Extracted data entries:
========
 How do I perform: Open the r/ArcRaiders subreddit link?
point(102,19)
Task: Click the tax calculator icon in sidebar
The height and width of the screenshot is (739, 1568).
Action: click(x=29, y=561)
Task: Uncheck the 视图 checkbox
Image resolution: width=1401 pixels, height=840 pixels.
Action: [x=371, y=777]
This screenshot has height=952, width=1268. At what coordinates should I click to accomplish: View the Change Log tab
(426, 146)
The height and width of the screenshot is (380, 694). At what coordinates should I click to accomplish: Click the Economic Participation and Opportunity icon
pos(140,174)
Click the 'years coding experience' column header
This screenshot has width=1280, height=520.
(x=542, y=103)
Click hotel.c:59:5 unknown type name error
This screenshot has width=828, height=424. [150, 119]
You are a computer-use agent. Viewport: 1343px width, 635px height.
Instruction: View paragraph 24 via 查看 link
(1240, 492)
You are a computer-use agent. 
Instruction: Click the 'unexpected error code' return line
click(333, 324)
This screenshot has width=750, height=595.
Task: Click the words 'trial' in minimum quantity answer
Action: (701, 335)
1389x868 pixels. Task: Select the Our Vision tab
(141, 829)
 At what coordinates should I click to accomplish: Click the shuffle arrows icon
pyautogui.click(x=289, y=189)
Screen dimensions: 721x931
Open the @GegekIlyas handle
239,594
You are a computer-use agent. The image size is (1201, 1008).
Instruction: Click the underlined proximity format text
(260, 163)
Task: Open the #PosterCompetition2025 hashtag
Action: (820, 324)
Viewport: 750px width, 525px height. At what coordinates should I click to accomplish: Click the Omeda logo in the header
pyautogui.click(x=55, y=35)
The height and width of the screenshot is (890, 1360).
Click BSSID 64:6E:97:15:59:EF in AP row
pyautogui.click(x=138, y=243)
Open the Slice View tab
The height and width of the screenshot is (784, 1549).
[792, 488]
========
Edit everything from the line containing "Viewport: 750px width, 525px" down to the end of the data, replacing "Slice View" with "Layer View" and leaving the rest unchanged.

Viewport: 750px width, 525px height. At what coordinates should I click to accomplish: Click the Omeda logo in the header
pyautogui.click(x=55, y=35)
The height and width of the screenshot is (890, 1360).
Click BSSID 64:6E:97:15:59:EF in AP row
pyautogui.click(x=138, y=243)
Open the Layer View tab
The height and width of the screenshot is (784, 1549).
[792, 488]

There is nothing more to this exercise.